According to my research, this should be possible with the following IAM attached to the subuser:

Code: Select all

{
    "Version": "2012-10-17",
    "Statement": [
        {
            "Sid": "VisualEditor0",
            "Effect": "Allow",
            "Action": [
                "s3:GetBucketLocation",
                "s3:GetObject",
                "s3:PutObject",
                "s3:DeleteObject",
                "s3:GetBucketVersioning",
                "s3:GetBucketObjectLockConfiguration",
                "s3:ListBucketVersions",
                "s3:GetObjectVersion",
                "s3:GetObjectRetention",
                "s3:GetObjectLegalHold",
                "s3:PutObjectRetention",
                "s3:PutObjectLegalHold",
                "s3:DeleteObjectVersion"
            ],
            "Resource": [
                "arn:aws:s3:::yourbucketname/*",
                "arn:aws:s3:::yourbucketname"
            ]
        }
    ]
}

With the latest version of B&R this should be possible without "s3:ListAllMyBuckets", "s3:ListBucket".

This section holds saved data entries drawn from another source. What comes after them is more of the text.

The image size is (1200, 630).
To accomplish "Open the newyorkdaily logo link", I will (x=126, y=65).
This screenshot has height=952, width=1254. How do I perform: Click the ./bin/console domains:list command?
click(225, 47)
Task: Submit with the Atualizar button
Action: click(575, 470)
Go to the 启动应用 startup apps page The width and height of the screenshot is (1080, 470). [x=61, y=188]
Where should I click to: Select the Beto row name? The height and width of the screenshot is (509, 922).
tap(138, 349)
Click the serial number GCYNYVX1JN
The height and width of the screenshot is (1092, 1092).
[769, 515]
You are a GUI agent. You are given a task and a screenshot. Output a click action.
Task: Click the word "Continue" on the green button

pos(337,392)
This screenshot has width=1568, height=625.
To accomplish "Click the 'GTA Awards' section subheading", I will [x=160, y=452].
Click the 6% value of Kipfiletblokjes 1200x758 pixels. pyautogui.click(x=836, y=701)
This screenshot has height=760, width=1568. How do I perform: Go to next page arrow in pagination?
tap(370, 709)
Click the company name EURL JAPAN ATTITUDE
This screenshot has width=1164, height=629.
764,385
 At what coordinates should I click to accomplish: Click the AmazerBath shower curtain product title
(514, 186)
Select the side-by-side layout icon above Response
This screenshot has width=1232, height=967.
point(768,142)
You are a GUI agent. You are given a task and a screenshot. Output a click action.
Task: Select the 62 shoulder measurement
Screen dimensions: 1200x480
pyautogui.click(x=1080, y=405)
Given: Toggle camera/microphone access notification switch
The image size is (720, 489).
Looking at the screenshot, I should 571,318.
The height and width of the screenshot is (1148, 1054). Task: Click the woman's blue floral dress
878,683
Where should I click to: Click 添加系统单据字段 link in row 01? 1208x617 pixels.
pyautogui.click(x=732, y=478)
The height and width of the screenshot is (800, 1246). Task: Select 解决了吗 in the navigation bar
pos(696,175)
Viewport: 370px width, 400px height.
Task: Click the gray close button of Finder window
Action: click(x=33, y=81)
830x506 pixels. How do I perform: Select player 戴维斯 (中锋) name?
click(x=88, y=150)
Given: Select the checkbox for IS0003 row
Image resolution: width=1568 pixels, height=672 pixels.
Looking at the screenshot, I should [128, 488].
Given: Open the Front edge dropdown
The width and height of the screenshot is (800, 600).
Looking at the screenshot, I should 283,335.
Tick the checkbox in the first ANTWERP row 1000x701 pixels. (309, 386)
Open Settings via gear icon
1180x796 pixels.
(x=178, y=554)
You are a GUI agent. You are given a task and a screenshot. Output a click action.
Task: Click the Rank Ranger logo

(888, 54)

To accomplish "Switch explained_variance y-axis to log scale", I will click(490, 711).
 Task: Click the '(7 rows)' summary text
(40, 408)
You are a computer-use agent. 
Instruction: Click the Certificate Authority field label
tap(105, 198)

Do you have any suggestions for the IAM to make it even more secure?

Thank you!

Best,

Martin

[veremin]

You are right that the current version of VB&R does not require "s3:ListAllMyBuckets" permission, as long as the bucket name is specified explicitly in the repository wizard.

However, I believe "s3:ListBucket" is still needed to list the content of a particular bucket.

Thanks!

[m.gether]

Thank you for your answer!

In this case, this should be the right IAM:

Code: Select all

{
    "Version": "2012-10-17",
    "Statement": [
        {
            "Sid": "VisualEditor0",
            "Effect": "Allow",
            "Action": [
                "s3:GetBucketLocation",
                "s3:GetObject",
                "s3:PutObject",
                "s3:DeleteObject",
                "s3:GetBucketVersioning",
                "s3:GetBucketObjectLockConfiguration",
                "s3:ListBucketVersions",
                "s3:GetObjectVersion",
                "s3:GetObjectRetention",
                "s3:GetObjectLegalHold",
                "s3:PutObjectRetention",
                "s3:PutObjectLegalHold",
                "s3:DeleteObjectVersion"
            ],
            "Resource": [
                "arn:aws:s3:::yourbucketname/*",
                "arn:aws:s3:::yourbucketname"
            ]
        },
        {
            "Sid": "VisualEditor1",
            "Effect": "Allow",
            "Action": [
                "s3:ListBucket"
            ],
            "Resource": "*"
        }
    ]
}

[veremin]

Seems correct to me. Thanks!

[veremin]

Looks like the KB has not been reflected with this patch.

Good catch, the KB article has been updated. Thanks for raising this!